It was Pat Henry who broke the ensuing hush. The comic who opened Frank’s shows said, “I know what that charade is, Francis.”

“What?” Frank spun round and scowled.

“It was ‘As Time Goes By.’ ”

When Frank’s face cracked into a broad grin, so did the rest of ours, none more gratefully than mine. The moment of danger had passed.

What I saw that night was a glimpse of the complex inner character of the man known as the Entertainer of the Century. This was someone who had a God-given talent, The Voice. He’d clawed his way up from a tough childhood in Hoboken, New Jersey, with an even tougher mother, Dolly, who’d alternately smacked him and pressed him to her bosom. He’d fought on the streets. He’d experienced the highs, lows, and then highs again of a performer’s life. He’d had his heart broken. By the time he turned his attentions to me, he was a fifty-five-year-old living legend who’d grown accustomed to getting his own way. He had money, power, and friends, all of which helped occupy his restless mind. The one thing he didn’t have, though, was love.

Having been nothing but courteous for months, Frank first came looking for it my way at a gin rummy party he hosted at his house across the fairway from ours in Palm Springs, California. My husband, Zeppo, sat a few feet away, oblivious to the drama that was about to unfold. Our twelve-year marriage had long been dead. Twenty-six years older than me, Zeppo had been successful in vaudeville and manufacturing, but once he retired he preferred a routine of golf or sailing followed by early nights. Unable to relinquish the swinging lifestyle of his fraternal youth, he also dated other women. The Marx name and financial security he’d offered me and my son, Bobby, were all that was left of our once promising romance. I was bored and lonely by the time Mr. Sinatra aimed those eyes in my direction. The spark he ignited inside jerked me from my slumbers.
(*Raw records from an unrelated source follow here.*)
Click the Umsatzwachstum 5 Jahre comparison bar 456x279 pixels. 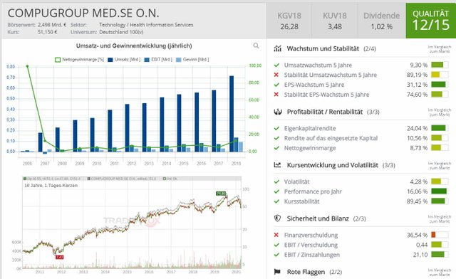pos(439,65)
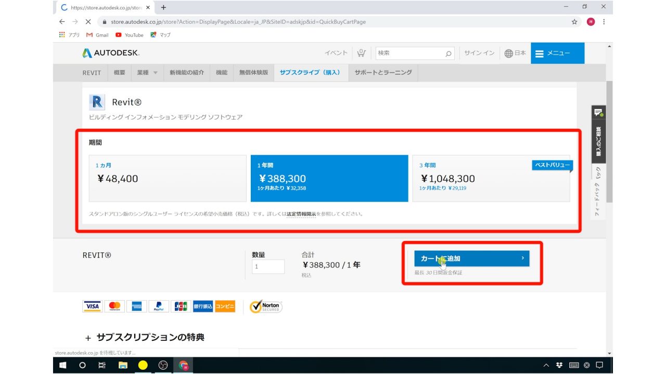The width and height of the screenshot is (666, 374).
Task: Select the 1カ月 pricing plan
Action: point(168,178)
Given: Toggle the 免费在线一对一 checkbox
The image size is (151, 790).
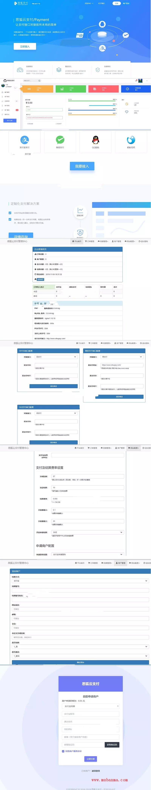Looking at the screenshot, I should tap(10, 219).
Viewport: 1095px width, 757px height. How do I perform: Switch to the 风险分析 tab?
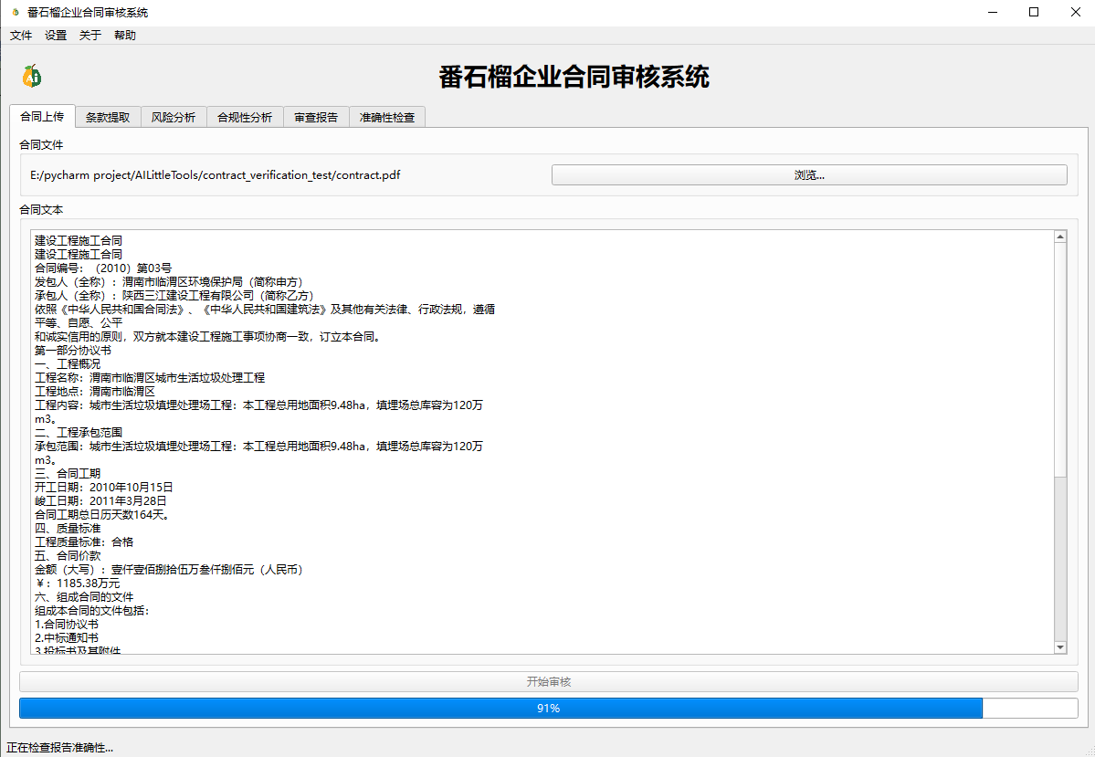pyautogui.click(x=174, y=117)
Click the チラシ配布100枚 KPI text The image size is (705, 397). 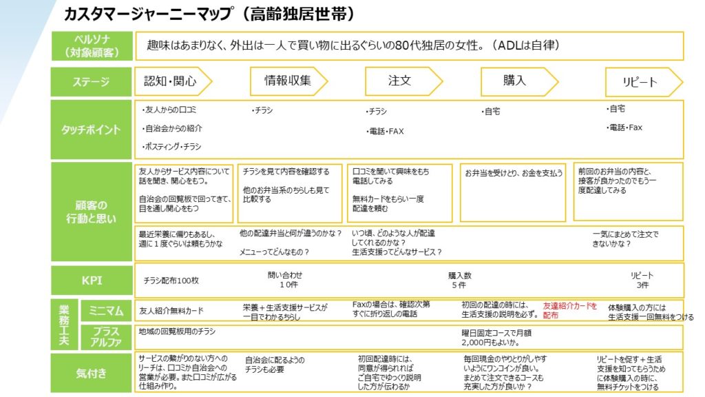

Frank had been watching me all night as if he was seeing me for the first time. Sitting close, he called me “Barbara, baby” in that killer voice and flashed me a lopsided smile. He asked if anyone wanted “more gasoline” and offered to fix me a fresh martini. Taking my arm, he led me to the den. It was my turn to watch as he swirled vodka around a glass, reached for an olive and then some ice. A cigarette balanced on his bottom lip, a curl of blue smoke rising. He handed me my drink with a Salute! and then added softly, “Come sit with me awhile.”

Thrown off guard by his sudden change of tack, I found myself directly in the path of that extraordinary force of nature. There was nowhere to run. Once he turned on the charm, my defenses rolled away like tumbleweed. Inhaling his heady scent of lavender water, Camel cigarettes, and Jack Daniel’s, I could do nothing but savor the moment of intoxication, oblivious to the consequences.

As we settled onto a couch, our eyes met, and then he pulled me into his arms and kissed me. I knew with that first kiss that I was about to become another Sinatra conquest, and the thought snatched away what little breath he’d left me. Nothing more would happen that night. Not for weeks, months even. That was the way Frank liked to play his game. He’d set me spinning in his orbit, and it was only a matter of time before gravity would draw me inexorably toward him. Whatever was to follow from the discreet seduction he’d begun—and I didn’t dream then that it would amount to anything more than a fling—I awaited his next move with eager anticipation.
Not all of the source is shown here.